Render as a JSON list of strings the part of the listing that opens with the line containing "The width and" and closes with the line containing "point(6,58)", one string per line with blank lines left out.

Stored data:
--- START ---

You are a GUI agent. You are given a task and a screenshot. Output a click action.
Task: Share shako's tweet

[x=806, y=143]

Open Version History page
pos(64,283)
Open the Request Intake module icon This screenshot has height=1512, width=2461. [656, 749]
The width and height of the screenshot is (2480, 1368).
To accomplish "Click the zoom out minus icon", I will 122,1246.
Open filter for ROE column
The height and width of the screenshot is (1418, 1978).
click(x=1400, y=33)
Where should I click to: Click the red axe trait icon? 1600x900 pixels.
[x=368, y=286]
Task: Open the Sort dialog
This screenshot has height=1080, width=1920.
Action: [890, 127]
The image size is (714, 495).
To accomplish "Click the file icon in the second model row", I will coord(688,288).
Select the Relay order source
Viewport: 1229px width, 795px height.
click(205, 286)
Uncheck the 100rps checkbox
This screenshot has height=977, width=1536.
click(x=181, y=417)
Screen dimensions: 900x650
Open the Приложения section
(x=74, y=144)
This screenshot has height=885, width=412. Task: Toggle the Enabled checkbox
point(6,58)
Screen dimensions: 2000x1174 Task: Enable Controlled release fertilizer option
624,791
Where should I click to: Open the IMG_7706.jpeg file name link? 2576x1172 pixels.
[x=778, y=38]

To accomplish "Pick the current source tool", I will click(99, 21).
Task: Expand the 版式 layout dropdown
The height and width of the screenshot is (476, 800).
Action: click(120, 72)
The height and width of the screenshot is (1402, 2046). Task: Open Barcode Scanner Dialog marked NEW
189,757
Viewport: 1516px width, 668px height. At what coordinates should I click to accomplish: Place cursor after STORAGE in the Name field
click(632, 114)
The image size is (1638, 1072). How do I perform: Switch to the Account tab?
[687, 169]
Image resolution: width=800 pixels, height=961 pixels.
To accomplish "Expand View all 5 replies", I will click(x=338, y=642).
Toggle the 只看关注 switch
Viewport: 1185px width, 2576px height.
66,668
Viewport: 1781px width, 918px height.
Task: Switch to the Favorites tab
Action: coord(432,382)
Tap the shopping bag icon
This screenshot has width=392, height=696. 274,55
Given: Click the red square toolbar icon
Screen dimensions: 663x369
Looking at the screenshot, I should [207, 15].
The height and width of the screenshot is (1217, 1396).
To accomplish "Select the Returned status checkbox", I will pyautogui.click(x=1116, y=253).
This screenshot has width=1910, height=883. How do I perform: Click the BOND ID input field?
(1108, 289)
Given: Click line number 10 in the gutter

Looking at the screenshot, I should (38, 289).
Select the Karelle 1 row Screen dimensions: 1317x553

--- END ---

Full solution:
[
  "The width and height of the screenshot is (2480, 1368).",
  "To accomplish \"Click the zoom out minus icon\", I will 122,1246.",
  "Open filter for ROE column",
  "The height and width of the screenshot is (1418, 1978).",
  "click(x=1400, y=33)",
  "Where should I click to: Click the red axe trait icon? 1600x900 pixels.",
  "[x=368, y=286]",
  "Task: Open the Sort dialog",
  "This screenshot has height=1080, width=1920.",
  "Action: [890, 127]",
  "The image size is (714, 495).",
  "To accomplish \"Click the file icon in the second model row\", I will coord(688,288).",
  "Select the Relay order source",
  "Viewport: 1229px width, 795px height.",
  "click(205, 286)",
  "Uncheck the 100rps checkbox",
  "This screenshot has height=977, width=1536.",
  "click(x=181, y=417)",
  "Screen dimensions: 900x650",
  "Open the Приложения section",
  "(x=74, y=144)",
  "This screenshot has height=885, width=412. Task: Toggle the Enabled checkbox",
  "point(6,58)"
]